• TASKS FOR THIS EXERCISE
[A] Update the Black Cloud ammo thread: write it out again starting at "Has anyone heard" and ending at "for the info.", with "geese" replaced by "pheasants".
[B] Please continue the forum thread on Federal Black Cloud ammo from the point where it stops.

• SOURCE EXCERPT
# Federal Black Cloud Ammo



## fishhuntnfire (Oct 24, 2007)

Has anyone heard of barrel problems with that new black cloud ammo made by federal. I bought some the other day to try it out and like it for geese, it destroys the ducks though. Heard though, that a few people in OH had their barrels split because of the special wad in it sticking and I really dont want to take that chance if its becoming a legit problem. So if anyone has an opinion on it good or bad I would love to hear it. Thanks for the info.


----------



## capt S (Sep 5, 2007)

i didnt have any damage problems with it but it doesn't pattern well when i was shooting it out of my nova with a modifided choke. thats the only thing i've ahd problems with. heard the same thing from friends of mine about bad patterns.


----------



## WalleyeGuy (Apr 9, 2004)

I just not going to shoot it.
With the problems the guy are reporting, why take the chance.
Dryloks by Winchester is just as effective.
I have used 2 boxes of the new Remington Heavy Steel this year.BB
It is a good load with plenty of downrange knockdown power.
No issues with barrel blowing up or gun cycling problems.

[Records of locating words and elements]

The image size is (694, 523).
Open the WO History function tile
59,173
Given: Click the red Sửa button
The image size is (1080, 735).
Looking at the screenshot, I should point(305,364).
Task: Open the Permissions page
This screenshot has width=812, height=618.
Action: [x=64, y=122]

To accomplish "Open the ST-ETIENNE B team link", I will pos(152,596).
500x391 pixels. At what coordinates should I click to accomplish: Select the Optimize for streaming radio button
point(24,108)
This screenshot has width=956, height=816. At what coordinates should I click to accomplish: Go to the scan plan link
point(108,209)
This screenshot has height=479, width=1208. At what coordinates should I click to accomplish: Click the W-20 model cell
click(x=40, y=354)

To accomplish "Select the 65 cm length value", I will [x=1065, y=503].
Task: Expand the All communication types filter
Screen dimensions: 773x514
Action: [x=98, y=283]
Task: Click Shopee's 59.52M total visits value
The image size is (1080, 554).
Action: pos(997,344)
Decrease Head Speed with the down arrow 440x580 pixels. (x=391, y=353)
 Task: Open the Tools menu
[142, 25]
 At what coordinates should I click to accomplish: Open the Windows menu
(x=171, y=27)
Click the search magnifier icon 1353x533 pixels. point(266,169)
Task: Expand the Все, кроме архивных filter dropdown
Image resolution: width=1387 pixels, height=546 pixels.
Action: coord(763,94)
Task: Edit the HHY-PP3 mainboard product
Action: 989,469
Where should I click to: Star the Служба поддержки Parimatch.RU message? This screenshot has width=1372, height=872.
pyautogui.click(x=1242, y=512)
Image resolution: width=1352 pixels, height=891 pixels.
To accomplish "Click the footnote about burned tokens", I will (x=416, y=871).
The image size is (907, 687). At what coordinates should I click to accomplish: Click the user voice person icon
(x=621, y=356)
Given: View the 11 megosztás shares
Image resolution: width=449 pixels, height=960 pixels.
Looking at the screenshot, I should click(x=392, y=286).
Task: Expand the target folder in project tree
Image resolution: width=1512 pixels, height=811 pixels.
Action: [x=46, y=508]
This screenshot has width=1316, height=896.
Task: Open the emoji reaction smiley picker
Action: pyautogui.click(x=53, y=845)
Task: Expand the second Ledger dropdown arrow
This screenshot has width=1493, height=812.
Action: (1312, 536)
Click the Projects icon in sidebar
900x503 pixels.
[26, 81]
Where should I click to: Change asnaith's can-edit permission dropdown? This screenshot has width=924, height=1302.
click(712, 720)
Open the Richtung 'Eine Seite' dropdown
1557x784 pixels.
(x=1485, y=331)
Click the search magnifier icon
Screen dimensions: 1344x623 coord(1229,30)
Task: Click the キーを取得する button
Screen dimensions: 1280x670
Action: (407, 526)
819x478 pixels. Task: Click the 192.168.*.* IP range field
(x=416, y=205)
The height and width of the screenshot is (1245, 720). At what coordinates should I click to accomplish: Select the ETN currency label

• ANSWER LIST
[A]
Has anyone heard of barrel problems with that new black cloud ammo made by federal. I bought some the other day to try it out and like it for pheasants, it destroys the ducks though. Heard though, that a few people in OH had their barrels split because of the special wad in it sticking and I really dont want to take that chance if its becoming a legit problem. So if anyone has an opinion on it good or bad I would love to hear it. Thanks for the info.

[B]
----------



## BFG (Mar 29, 2006)

I've shot a bunch of Black Cloud over the last month and the BB loads are really good for geese. 

Just beware that if using an aftermarket wad-stripping choke tube like a Patternmaster...Federal recommends that you not shoot BC....

I've seen barrels blown up recently from Winchester ammo as well. The bad press that BC has gotten is ridiculous.


----------



## Procraftboats21 (Apr 6, 2004)

Yeah. most who have problems with BC shoot it through extended chokes, but like stated above they tell you not to shoot it through them so I blame the retards who don't listen because it's awesome stuff.

My cousin bought a Patternmaster and he hardly used it last season, personally I don't think they are worth the money.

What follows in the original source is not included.